Selama pikiran masih aktif di dalam diri seseorang sulit baginya untuk fokus dan khusyuk di dalam menunaikan shalat.
Pilihan Editor :
Bacaan Doa Iftitah dan Artinya
Doa iftitah Allahu akbar kabiraa
اَللهُ اَكْبَرُ كَبِيْرًا وَالْحَمْدُ لِلّهِ كَثِيْرًا وَسُبْحَانَ اللهِ بُكْرَةً وَاَصِيْلًا. اِنِّى وَجَّهْتُ وَجْهِيَ لِلَّذِيْ فَطَرَالسَّمَاوَاتِ وَالْاَرْضَ حَنِيْفًا مُسْلِمًا وَمَا اَنَا مِنَ الْمُشْرِكِيْنَ. اِنَّ صَلَاتِيْ وَنُسُكِيْ وَمَحْيَايَ وَمَمَاتِيْ لِلّهِ رَبِّ الْعَا لَمِيْنَ. لاَ شَرِيْكَ لَهُ وَبِذَلِكَ اُمِرْتُ وَاَنَا مِنَ الْمُسْلِمِيْنَ
Allaahu akbar kabiraa walhamdulillaahi katsiiraa, wa subhaanallaahi bukratan wa’ashiilaa.

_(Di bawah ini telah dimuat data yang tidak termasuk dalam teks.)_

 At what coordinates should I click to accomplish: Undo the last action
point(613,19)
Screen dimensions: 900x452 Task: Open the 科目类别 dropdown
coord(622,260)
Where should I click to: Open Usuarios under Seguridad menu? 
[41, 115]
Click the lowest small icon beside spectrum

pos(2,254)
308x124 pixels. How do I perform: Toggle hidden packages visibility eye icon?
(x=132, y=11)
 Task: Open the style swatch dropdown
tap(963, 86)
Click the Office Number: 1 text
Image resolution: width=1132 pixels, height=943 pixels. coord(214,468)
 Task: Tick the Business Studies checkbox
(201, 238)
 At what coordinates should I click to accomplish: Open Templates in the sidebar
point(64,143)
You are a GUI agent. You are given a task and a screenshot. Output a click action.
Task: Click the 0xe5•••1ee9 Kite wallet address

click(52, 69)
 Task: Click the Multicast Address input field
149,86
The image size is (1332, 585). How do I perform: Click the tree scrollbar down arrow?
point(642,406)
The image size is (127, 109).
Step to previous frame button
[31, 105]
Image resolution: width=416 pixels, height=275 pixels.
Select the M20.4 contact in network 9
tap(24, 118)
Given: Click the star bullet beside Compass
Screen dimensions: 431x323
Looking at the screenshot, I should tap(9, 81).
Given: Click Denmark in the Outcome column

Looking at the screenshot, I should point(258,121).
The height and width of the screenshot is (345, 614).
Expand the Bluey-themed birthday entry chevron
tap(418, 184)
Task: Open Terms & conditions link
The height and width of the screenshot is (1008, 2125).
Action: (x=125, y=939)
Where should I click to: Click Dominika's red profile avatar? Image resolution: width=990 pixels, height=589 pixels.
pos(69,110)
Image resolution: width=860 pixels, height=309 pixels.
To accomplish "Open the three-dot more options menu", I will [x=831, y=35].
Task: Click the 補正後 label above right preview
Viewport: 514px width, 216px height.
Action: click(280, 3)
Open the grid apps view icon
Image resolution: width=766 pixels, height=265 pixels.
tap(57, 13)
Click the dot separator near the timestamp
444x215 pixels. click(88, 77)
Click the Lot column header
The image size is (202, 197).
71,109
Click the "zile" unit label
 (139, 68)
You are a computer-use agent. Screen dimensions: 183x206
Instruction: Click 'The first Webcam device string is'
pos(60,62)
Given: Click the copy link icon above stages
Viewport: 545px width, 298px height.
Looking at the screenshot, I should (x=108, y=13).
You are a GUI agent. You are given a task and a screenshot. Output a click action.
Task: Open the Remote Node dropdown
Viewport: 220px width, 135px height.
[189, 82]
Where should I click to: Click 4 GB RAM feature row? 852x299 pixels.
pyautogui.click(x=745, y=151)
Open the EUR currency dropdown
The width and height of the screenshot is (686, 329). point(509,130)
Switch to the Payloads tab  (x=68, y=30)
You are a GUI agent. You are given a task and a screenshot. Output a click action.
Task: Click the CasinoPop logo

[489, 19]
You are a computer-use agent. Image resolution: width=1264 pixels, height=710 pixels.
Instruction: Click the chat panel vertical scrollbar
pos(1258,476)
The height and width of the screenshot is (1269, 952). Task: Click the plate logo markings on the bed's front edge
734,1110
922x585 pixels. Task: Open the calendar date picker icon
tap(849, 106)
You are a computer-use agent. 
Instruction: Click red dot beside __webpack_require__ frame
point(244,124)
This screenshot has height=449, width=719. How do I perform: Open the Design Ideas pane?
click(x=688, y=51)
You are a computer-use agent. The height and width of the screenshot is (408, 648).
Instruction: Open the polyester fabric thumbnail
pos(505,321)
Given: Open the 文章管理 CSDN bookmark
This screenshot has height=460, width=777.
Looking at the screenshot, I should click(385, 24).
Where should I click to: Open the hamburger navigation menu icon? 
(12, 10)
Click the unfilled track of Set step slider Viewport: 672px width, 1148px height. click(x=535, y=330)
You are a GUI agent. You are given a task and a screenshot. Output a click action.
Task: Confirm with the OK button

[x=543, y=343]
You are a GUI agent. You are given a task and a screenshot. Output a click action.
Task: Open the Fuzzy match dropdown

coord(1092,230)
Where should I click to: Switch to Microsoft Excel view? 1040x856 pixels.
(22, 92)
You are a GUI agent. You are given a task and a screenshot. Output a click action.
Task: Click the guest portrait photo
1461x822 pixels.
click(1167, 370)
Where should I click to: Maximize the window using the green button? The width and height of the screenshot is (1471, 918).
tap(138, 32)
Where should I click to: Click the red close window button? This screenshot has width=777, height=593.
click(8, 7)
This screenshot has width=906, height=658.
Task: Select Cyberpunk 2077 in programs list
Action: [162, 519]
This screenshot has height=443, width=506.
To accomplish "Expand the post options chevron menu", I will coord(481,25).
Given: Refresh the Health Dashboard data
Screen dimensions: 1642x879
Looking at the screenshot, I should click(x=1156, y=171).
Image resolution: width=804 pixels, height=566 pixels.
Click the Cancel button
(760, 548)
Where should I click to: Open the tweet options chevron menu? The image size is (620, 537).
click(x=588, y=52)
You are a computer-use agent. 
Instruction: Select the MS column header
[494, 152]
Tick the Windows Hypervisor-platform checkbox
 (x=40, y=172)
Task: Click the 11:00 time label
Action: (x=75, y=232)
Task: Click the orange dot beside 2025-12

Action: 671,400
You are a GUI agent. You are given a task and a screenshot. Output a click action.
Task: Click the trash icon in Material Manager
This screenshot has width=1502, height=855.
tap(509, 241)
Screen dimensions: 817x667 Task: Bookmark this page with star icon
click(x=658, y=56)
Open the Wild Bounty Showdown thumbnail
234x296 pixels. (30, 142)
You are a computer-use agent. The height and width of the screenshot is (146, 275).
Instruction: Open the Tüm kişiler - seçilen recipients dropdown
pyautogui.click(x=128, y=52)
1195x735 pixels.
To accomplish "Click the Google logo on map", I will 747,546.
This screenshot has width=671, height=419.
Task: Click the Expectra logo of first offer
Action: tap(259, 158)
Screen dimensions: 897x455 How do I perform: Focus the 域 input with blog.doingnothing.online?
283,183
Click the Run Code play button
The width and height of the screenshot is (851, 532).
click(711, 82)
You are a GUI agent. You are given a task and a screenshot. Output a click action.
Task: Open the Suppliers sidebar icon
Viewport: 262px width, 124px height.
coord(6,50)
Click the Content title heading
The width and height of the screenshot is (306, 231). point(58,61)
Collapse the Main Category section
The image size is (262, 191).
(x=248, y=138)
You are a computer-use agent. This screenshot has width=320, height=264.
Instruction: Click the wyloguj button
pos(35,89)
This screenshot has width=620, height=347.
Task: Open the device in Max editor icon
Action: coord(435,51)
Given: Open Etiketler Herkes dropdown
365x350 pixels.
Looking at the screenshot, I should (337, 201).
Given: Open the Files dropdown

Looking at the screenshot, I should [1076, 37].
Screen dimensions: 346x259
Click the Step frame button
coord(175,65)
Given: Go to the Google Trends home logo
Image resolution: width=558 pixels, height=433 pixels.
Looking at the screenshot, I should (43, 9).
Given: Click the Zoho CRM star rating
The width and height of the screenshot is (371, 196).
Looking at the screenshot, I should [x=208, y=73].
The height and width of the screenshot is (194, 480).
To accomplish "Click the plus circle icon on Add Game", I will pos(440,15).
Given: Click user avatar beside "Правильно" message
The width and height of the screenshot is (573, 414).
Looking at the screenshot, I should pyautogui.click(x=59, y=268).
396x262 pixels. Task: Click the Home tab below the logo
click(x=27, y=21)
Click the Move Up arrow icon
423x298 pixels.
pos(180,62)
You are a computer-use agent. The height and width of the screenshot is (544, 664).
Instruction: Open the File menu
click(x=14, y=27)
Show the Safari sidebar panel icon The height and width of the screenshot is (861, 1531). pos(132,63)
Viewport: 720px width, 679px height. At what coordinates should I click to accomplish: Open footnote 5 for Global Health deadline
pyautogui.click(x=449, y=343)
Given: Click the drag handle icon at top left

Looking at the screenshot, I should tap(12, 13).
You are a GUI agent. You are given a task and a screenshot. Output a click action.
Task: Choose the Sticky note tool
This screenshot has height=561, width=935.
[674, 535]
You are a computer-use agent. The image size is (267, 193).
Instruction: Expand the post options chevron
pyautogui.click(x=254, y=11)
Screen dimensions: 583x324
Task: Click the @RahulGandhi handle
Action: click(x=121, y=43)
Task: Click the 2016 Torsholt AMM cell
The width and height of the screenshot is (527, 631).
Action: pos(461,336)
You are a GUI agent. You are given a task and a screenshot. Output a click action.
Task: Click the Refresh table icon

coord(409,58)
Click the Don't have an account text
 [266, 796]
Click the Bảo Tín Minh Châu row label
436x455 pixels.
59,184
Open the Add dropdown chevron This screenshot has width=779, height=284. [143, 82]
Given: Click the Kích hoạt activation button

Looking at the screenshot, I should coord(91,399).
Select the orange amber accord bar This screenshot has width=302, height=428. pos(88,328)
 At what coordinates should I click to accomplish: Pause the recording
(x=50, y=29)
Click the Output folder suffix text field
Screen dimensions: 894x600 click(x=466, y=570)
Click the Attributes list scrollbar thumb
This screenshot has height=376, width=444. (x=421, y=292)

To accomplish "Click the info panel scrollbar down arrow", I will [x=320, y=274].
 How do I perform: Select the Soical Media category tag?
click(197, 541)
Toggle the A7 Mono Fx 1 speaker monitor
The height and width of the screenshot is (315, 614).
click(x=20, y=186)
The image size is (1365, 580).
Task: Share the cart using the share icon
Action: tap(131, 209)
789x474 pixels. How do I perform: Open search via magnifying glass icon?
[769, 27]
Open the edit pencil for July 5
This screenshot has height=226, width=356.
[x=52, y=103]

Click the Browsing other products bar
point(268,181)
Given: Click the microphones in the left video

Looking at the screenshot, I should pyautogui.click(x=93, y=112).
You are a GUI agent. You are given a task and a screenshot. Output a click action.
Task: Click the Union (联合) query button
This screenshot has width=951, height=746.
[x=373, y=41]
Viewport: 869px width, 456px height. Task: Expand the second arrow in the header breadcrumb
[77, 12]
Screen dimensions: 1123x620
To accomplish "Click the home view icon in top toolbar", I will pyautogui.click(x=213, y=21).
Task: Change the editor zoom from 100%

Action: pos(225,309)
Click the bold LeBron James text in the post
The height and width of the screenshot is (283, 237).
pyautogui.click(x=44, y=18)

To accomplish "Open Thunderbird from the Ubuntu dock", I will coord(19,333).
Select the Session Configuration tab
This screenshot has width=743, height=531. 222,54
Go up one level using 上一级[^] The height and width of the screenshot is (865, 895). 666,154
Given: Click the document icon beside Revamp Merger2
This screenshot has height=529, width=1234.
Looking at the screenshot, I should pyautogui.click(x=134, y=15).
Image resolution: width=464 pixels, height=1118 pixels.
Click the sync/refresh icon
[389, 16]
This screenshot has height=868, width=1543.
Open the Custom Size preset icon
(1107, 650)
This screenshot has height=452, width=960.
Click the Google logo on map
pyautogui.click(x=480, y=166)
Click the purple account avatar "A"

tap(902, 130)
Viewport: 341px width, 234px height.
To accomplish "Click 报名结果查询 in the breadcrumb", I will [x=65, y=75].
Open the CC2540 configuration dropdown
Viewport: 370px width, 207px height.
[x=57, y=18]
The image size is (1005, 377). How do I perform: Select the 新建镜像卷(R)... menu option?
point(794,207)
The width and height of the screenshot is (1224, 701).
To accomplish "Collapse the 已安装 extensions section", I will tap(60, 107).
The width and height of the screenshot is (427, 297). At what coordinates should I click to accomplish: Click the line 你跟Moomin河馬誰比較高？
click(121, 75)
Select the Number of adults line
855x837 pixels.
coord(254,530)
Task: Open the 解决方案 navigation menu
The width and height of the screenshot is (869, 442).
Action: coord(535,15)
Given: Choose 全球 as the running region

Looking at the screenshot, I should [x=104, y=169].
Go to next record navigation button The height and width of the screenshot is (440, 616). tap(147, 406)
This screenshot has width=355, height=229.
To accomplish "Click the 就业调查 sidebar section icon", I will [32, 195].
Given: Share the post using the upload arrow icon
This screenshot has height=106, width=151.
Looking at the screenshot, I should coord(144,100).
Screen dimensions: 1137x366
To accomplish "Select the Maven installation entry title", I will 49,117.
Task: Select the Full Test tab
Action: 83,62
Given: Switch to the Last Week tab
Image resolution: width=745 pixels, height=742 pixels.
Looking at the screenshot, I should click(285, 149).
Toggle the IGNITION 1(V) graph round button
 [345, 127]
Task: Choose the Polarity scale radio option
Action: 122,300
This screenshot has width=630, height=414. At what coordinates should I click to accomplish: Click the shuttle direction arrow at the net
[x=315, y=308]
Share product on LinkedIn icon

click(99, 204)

Innii wajjahtu wajhiya lilladzii fatharas samaawaati wal ardha haniifan musliman wa maa anaa minal musyrikiin. Inna shalaatii wa nusukii wa mahyaaya wa mamaatii lillaahi rabbil ‘aalamiin. Laa syariikalahu wa bidzaalika umirtu wa ana minal muslimiin.
Artinya: “Allah Maha Besar dengan sebesar-besarnya, segala puji bagi Allah dengan pujian yang banyak. Maha Suci Allah pada waktu pagi dan petang. Sesungguhnya aku hadapkan wajahku kepada Allah yang telah menciptakan langit dan bumi dengan segenap kepatuhan atau dalam keadaan tunduk, dan aku bukanlah dari golongan orang-orang yang menyekutukan-Nya. “Sesungguhnya salatku, ibadahku, hidup dan matiku hanyalah untuk Allah Tuhan Semesta Alam, yang tidak ada sekutu bagi-Nya. Dengan yang demikian itulah aku diperintahkan. Dan aku adalah termasuk orang-orang muslim.”
Doa Allahumma ba’id
اللَّهُمَّ بَاعِدْ بَيْنِي وَبَيْنَ خَطَايَايَ كَمَا بَاعَدْتَ بَيْنَ الْمَشْرِقِ وَالْمَغْرِبِ اللَّهُمَّ نَقِّنِي مِنْ خَطَايَايَ كَمَا يُنَقَّى الثَّوْبُ الْأَبْيَضُ مِنْ الدَّنَسِ اللَّهُمَّ اغْسِلْنِي مِنْ خَطَايَايَ بِالثَّلْجِ وَالْمَاءِ وَالْبَرَدِ
Allahumma ba’id bainiy wa baina khotoyaaya kamaa baa’idta bainalmasyriqi walmaghribi. Allahumma naqqiiniy min khotoyaaya kamaa yunaqqii tsaubul abyadu minnad danasi. Allahummaghsilniyy min khotoyaaya bistalji wal maai wal barodi.
Artinya: “Ya Allah, jauhkan antara aku dan kesalahanku sebagaimana Engkau jauhkan antara timur dan barat. Ya Allah bersihkan (sucikan) dariku kesalahanku sebagaimana Engkau bersihkan (sucikan) baju yang putih dari kotoran. Ya Allah cucilah (bersihkanlah) aku dari kesalahan-kesalahanku dengan salju, air, dan embun.”